Work required:
Would you write out all of the entries below, exactly as they stand?

Material for the task:

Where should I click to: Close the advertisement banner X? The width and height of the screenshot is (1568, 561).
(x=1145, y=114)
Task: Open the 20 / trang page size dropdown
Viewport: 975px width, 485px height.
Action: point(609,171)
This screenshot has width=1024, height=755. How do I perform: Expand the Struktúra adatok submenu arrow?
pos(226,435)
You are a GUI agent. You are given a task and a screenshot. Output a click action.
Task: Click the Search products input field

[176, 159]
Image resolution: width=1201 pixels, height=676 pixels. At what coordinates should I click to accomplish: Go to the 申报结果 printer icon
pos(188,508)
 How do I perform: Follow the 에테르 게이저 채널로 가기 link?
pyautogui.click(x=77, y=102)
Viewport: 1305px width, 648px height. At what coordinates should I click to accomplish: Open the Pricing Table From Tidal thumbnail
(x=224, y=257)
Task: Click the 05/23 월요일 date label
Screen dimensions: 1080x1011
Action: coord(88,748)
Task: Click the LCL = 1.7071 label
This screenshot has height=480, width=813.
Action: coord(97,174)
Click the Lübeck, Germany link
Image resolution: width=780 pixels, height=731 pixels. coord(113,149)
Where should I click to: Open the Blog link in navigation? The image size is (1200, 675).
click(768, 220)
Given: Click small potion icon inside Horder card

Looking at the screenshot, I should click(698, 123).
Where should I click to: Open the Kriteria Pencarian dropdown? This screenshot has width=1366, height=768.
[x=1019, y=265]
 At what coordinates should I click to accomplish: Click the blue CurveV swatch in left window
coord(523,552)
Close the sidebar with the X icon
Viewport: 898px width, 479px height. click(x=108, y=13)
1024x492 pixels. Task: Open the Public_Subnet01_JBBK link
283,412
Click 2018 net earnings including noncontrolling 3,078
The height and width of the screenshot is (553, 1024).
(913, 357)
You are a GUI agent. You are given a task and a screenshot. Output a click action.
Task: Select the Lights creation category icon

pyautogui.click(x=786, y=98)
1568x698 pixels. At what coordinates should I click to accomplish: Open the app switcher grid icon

Result:
Where should I click to: Close the advertisement banner X? The width and height of the screenshot is (1568, 561).
(x=1145, y=114)
Task: Open the 20 / trang page size dropdown
Viewport: 975px width, 485px height.
Action: point(609,171)
This screenshot has width=1024, height=755. How do I perform: Expand the Struktúra adatok submenu arrow?
pos(226,435)
You are a GUI agent. You are given a task and a screenshot. Output a click action.
Task: Click the Search products input field

[176, 159]
Image resolution: width=1201 pixels, height=676 pixels. At what coordinates should I click to accomplish: Go to the 申报结果 printer icon
pos(188,508)
 How do I perform: Follow the 에테르 게이저 채널로 가기 link?
pyautogui.click(x=77, y=102)
Viewport: 1305px width, 648px height. At what coordinates should I click to accomplish: Open the Pricing Table From Tidal thumbnail
(x=224, y=257)
Task: Click the 05/23 월요일 date label
Screen dimensions: 1080x1011
Action: coord(88,748)
Task: Click the LCL = 1.7071 label
This screenshot has height=480, width=813.
Action: coord(97,174)
Click the Lübeck, Germany link
Image resolution: width=780 pixels, height=731 pixels. coord(113,149)
Where should I click to: Open the Blog link in navigation? The image size is (1200, 675).
click(768, 220)
Given: Click small potion icon inside Horder card

Looking at the screenshot, I should click(698, 123).
Where should I click to: Open the Kriteria Pencarian dropdown? This screenshot has width=1366, height=768.
[x=1019, y=265]
 At what coordinates should I click to accomplish: Click the blue CurveV swatch in left window
coord(523,552)
Close the sidebar with the X icon
Viewport: 898px width, 479px height. click(x=108, y=13)
1024x492 pixels. Task: Open the Public_Subnet01_JBBK link
283,412
Click 2018 net earnings including noncontrolling 3,078
The height and width of the screenshot is (553, 1024).
(913, 357)
You are a GUI agent. You are given a task and a screenshot. Output a click action.
Task: Select the Lights creation category icon

pyautogui.click(x=786, y=98)
1568x698 pixels. At what coordinates should I click to accomplish: Open the app switcher grid icon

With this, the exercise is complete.